- **Source passage**:
******

Assessing progress on laser fusion

Laser Focus World
February 24, 2014
Assessing progress on laser fusion
Jeff Hecht

Publications from the Wall Street Journal to the Huffington Post hailed the new results from the National Ignition Facility in the February 20, 2014 issue of Nature as a "fusion breakthrough." The progress of the "high foot" experiments at the Lawrence Livermore National Laboratory (Livermore, CA) is welcome good news for inertial confinement fusion. But should it count as a "breakthrough" in the big picture of fusion research?

The "high foot" tests performed last fall illuminate the fusion hohlraum with extra laser power early in the laser pulse in an effort to improve the early stages of fuel compression. An August 2, 2013 test tripled the yield of fusion energy to about 8 kJ, and a test at the end of September did even better.

The Nature paper details results of those two tests and a third in November. As shown in the figure, the September 27 test reached a yield of 14 kJ and the November 19 test yielded 17 kJ. In the August test, the fusion energy yield fell just short of the x-ray energy from the hohlraum coupled to the deuterium-tritium fuel pellet. However, both the September and November tests yielded fusion energy that exceeded the x-ray energy delivered to the target. That's the first report of what a team led by Omar Hurricane calls "fuel gain exceeding unity."

That's a definite sign of progress. So is the increasing fraction of the fusion energy that comes from self-heating rather than from fuel compression, which dominates at lower yields. But NIF was built to demonstrate ignition of a fusion reaction, defined as generating more fusion energy than the 1.8 MJ delivered to the fusion target (i.e., the hohlraum containing the D-T pellet). The new results improved fusion yield by an order of magnitude over earlier D-T experiments, but two orders of magnitude remain to match the 1.8 MJ in the input laser pulse.

The "high foot" tests crucially showed that pulse shaping can reduce instability of the fuel implosion, which has been a crucial problem. But the "high foot" pulses do not scale simply to drive fuel implosions to ignition. "Hohlraum physics is limiting our ability to use the full power capability" of NIF, the authors write in Nature, so they are exploring new strategies. Taming those problems to see a clear path to ignition would be a breakthrough.

******

- **Records supplied**:
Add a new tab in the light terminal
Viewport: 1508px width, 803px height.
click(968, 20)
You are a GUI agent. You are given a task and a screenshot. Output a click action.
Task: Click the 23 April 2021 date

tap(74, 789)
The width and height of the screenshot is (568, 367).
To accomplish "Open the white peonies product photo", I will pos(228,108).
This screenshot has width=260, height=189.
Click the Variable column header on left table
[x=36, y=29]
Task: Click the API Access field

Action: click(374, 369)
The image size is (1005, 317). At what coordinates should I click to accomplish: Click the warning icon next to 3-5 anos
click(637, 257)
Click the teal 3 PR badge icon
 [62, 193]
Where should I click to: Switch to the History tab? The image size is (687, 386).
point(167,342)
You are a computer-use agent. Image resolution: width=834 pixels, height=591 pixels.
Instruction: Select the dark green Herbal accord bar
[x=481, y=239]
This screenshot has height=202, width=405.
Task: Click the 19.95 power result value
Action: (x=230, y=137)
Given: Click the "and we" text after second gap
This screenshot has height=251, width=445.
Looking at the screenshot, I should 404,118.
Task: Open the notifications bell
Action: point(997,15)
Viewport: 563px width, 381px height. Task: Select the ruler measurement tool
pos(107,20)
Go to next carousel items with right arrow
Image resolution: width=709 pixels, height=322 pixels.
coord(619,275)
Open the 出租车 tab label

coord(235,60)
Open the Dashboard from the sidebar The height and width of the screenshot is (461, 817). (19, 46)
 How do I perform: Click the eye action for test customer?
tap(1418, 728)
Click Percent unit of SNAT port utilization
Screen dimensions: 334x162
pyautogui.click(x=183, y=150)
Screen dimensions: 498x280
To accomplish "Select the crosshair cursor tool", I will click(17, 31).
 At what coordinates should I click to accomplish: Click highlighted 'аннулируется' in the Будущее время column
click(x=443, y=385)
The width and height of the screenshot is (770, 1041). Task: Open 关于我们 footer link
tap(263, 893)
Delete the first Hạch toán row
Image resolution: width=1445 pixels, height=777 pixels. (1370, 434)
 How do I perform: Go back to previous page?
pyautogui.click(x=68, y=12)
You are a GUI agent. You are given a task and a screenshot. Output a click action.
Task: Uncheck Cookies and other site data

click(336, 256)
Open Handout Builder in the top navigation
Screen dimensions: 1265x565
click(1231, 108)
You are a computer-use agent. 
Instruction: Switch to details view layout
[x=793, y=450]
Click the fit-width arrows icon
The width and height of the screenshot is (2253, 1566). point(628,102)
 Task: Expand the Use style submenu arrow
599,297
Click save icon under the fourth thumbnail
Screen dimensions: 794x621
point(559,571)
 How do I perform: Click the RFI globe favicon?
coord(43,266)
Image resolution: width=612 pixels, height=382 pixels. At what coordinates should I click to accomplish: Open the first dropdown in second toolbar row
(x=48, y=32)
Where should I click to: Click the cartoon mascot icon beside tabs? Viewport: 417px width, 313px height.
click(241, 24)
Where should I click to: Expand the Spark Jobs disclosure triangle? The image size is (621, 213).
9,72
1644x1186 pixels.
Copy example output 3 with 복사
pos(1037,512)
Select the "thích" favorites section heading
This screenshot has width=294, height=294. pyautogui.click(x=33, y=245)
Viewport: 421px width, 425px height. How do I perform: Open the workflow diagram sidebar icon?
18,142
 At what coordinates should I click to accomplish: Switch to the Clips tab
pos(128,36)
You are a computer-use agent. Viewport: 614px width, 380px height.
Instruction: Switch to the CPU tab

******

- **Brief**: According to the laser fusion passage, what fusion energy yield did the November 19 test produce?

- **Reply to the task**: 17 kJ